My grandfather was perhaps the first to teach me about color. Each year he planted in the black dirt. He worked under blue skies. Prayed under gray. And with the daily stroke of his hands turned the field from green to gold. It was the most beautiful canvas I had ever seen. Were it not for him, would I have seen it? I can’t be sure.

I often speak of the Sainte Victoire mountain. It rests in our daily view. Cezanne was perhaps the first to point it out to the world. Painting it again and again. Showing its beauty in every light. Dominique was the first to point it out to me as he drove me from the airport. Would I have seen it? Would I have felt it? Would I have painted it without either of them? Probably not.
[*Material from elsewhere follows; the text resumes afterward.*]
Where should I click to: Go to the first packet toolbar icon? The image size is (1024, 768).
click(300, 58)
Georgia O’Keeffe had her own mountain. Her own “Sainte Victoire.” She painted the big mountain (as she called it) again and again. Braving the heat and the cold. The solitude. The doubters of women. All to show us the beauty of what was around her. The beauty of what she saw.
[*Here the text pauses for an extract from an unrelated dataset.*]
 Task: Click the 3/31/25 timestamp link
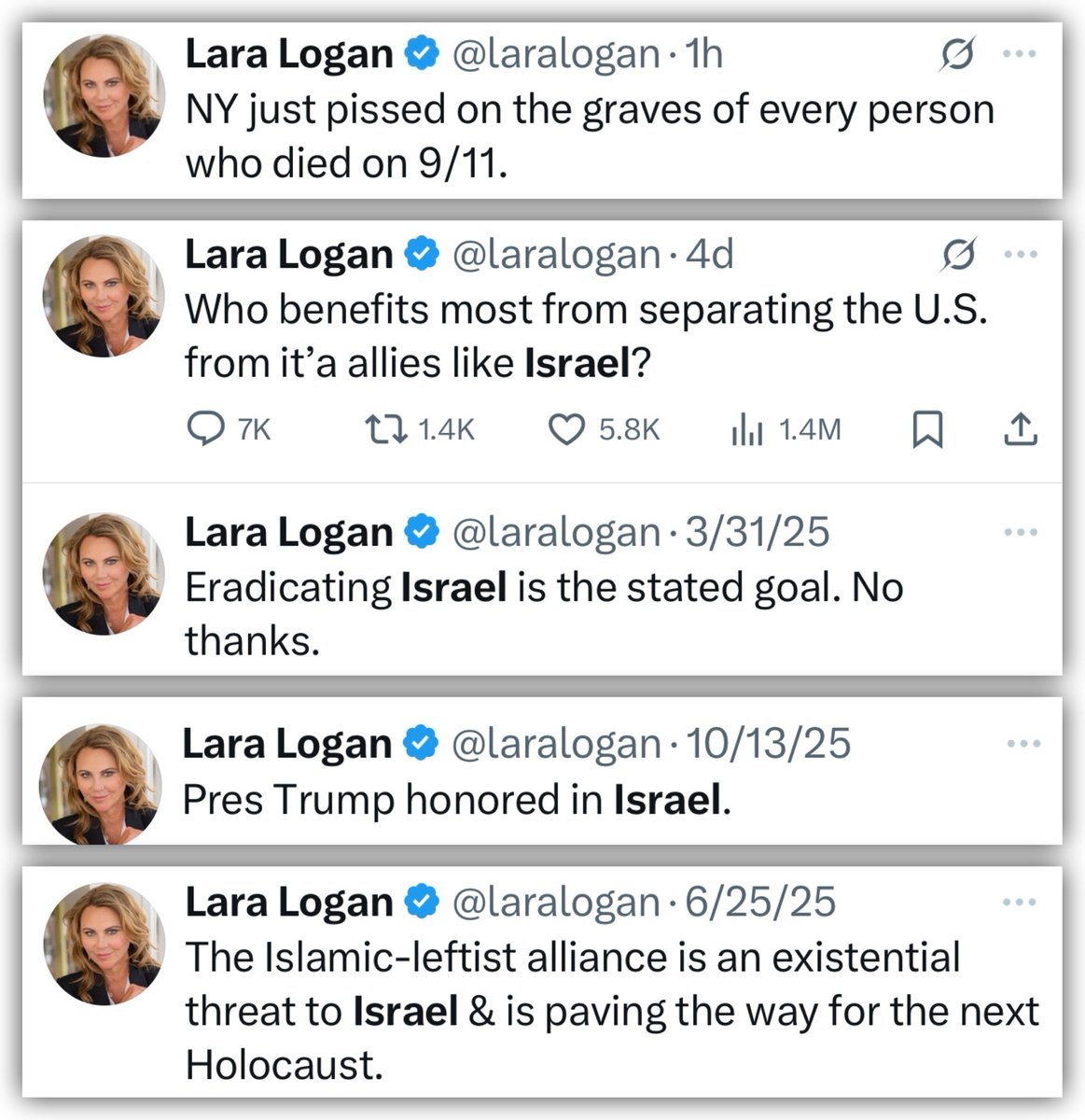point(758,532)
I suppose all of it was unlikely. Seemingly almost impossible at times. But this is what gives me hope. This is what enables me to put my grandfather, Rueben Hvezda, alongside Paul Cezanne. Alongside Georgia O’keeffe. To write about him. To write about my grandmother making kolaches and quilts. My mother dressing in the crispiest of whites, even on her most crumbling days. OH, my beautiful mother! Were they artists? (…a rose by any other name…) They took what was in front of them, inside of them and made it beautiful. Not only showing me, but showing me how.

So I make the pictures with paint and words. Each daily stroke, with brushes of Rueben and Elsie and Ivy — my open fields, my sturdy mountains. What are we here for, if not to show each other the beauty? The beauty of living.

You have something. Right here. Right now. Live it. Something beautiful will come. The world is waiting to see.